>> BEGIN Quoted passage

I like to serve the dish with some steamed store bought dumplings. The dumplings can be found in the sushi section in the deli area. I prefer pork dumplings. Simply steam for 5 minutes and they will be heated through.
Pappardelle with Beef Ragu & Arugula Salad
Sorry for the delay in posting. When you have a mini human that can’t wipe their own ass and are sprouting teeth in random places, your schedule gets a little f*cked. My tiny human has decided to go on a hunger strike and drink exclusively whole milk and dog water, so that’s been a fun 48 hours. Anyone want to babysit? I’ll pay you in meaty noodles.
Ok, so if you don’t know the skinnytaste name, you need to. She just had a new cookbook come out that is made for legit people with normal ingredients that you can find in a regular grocery store. Her newest cookbook, Skinnytaste Fast and Slow: Knockout Quick-Fix and Slow Cooker Recipes is the bomb.com and I recommend running out and buying it asap. I usually use cookbooks for recipe inspiration/experimentation, and this one is perfect for that. If you aren’t comfortable making changes, don’t—but I used her ingredients as a starting point, and added a few others. I added some shallots, more garlic and some basil to this recipe, and it was bomb.com. The first night I had it, I ate it over noodles. While that was good, I recommend doing spaghetti squash, which I’ll post the recipe for at the end. I’ll also add in the arugula salad with heirloom and burrata with balsamic glaze at the bottom too! Serves 6
Ingredients:
10 cloves garlic
1 shallot, chopped
1 tbs. olive oil
1.5 lbs flank steak (cut up in to 4 pieces) seasoned with salt and pepper
4 sprigs of thyme
4 large basil leaves, chopped (save a bit for garnish)

>> END Quoted passage

- _Problem 1_: Update the records by changing "swatch" to "tile" and keeping every other word the same. Leave out the pictures.

>> BEGIN Available records

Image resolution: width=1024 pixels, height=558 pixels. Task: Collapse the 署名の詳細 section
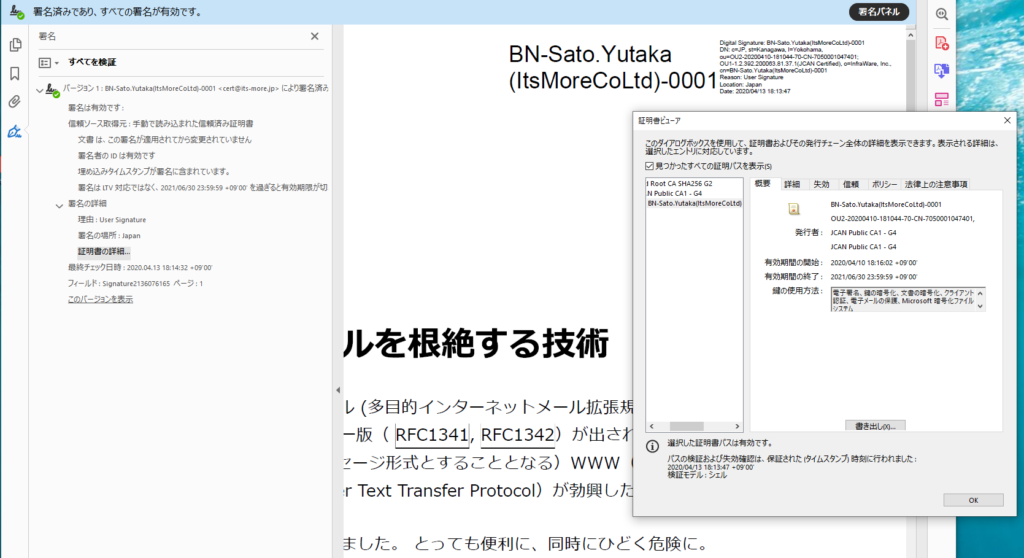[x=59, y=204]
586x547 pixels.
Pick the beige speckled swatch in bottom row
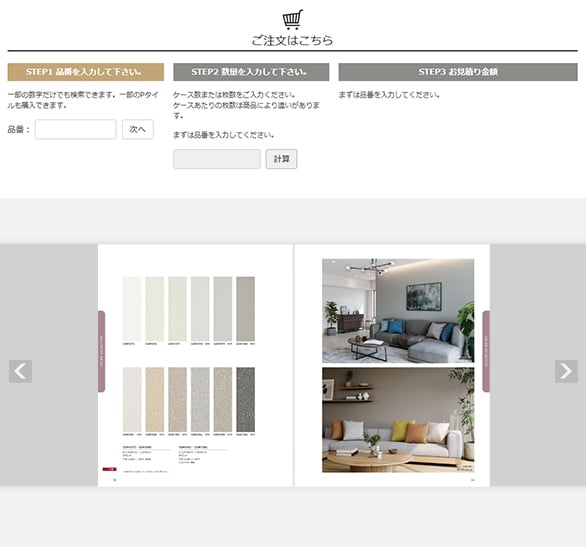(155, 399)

>> END Available records

- _Problem 2_: List every ingredient in the ingredients list of the beef ragu post, with its quantity.

- _Task solution 1_:
Image resolution: width=1024 pixels, height=558 pixels. Task: Collapse the 署名の詳細 section
[x=59, y=204]
586x547 pixels.
Pick the beige speckled tile in bottom row
(155, 399)

- _Task solution 2_:
- 10 cloves garlic
- 1 shallot, chopped
- 1 tbs. olive oil
- 1.5 lbs flank steak (cut up in to 4 pieces) seasoned with salt and pepper
- 4 sprigs of thyme
- 4 large basil leaves, chopped (save a bit for garnish)